Upsolver July 2024 Feature Summary

Welcome to the July update from us here at Upsolver! As usual it has been another busy month as you’ll notice from the long fix list below and we also have two big and exciting feature announcements!

First up, you can now create ingestion jobs that write directly to Amazon Redshift databases, eliminating the need to write an ingestion job to bring the data in your lake prior to writing a transformation job to load it to Redshift. You can of course still do this, but having a single job is very efficient and requires less overhead and maintenance. Our zero-ETL Data Ingestion Wizard supports direct ingestion to Redshift, so you can achieve data movement without touching a line of code if this is the experience you want – and a great way to get started before building more complex solutions.

If you have tried querying externally managed Iceberg tables from Snowflake, you will no doubt be aware of the operational overhead of keeping the data refreshed so queries return timely results. The manual process requires writing and orchestrating tasks to ensure Snowflake is pointing to the latest snapshot. I’m delighted to share that we have taken this pain away and you can now mirror your Upsolver-managed Iceberg tables to Snowflake and we do the refresh for you. 

Once again, it’s hats off to our engineering team for another month of awesome work to deliver these new features alongside a load of enhancements and bug fixes. I had a sneak peek at some of the features coming up next and am happy to report the excitement doesn’t let up.
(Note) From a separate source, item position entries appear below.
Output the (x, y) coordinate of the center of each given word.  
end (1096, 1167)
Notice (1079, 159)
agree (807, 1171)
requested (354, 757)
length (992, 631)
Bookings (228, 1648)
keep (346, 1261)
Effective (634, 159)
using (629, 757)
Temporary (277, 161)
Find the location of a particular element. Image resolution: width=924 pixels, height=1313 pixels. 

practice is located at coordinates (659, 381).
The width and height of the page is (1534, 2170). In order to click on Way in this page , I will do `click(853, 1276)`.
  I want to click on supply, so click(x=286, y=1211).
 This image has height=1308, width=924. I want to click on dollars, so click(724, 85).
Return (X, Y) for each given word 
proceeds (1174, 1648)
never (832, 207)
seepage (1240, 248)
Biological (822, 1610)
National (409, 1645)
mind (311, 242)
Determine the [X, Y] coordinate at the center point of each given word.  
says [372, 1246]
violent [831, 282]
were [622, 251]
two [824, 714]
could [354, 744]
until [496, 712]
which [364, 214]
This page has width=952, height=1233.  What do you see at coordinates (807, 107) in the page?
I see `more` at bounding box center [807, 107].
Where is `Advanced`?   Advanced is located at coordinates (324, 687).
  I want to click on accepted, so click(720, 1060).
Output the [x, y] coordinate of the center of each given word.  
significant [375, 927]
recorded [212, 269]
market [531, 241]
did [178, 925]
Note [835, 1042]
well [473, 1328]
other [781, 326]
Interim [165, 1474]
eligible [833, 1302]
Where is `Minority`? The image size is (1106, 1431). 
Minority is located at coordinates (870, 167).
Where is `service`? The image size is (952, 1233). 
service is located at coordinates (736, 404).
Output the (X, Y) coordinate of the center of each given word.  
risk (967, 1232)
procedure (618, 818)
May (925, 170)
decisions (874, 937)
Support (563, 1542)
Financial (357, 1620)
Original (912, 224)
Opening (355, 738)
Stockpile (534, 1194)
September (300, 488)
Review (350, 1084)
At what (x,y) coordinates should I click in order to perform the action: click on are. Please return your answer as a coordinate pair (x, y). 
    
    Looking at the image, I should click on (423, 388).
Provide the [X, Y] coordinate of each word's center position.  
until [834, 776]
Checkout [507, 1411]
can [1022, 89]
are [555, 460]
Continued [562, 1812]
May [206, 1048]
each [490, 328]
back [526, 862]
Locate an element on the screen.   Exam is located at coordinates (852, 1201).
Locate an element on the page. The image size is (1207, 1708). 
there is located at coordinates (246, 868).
If you have any questions about these release notes or want to give Upsolver a whirl, please reach out to our support team or book a no-obligation demo

The following releases are included in this update:

Contents

UI

NEW! Data Ingestion Wizard Support for Direct Ingestion to Amazon Redshift 

Great news! We have extended the capabilities of our zero-ETL Data Ingestion Wizard to enable you to create jobs ingesting directly to Amazon Redshift.This means you don’t need to write any code if you want a hands-off experience, or simply want to use the wizard as a starting point for building new jobs.

All you need to do is follow the step-by-step instructions in the wizard to connect to your source and target, and map the data between the two platforms. Check out the Quickstart guide in our documentation for further instructions.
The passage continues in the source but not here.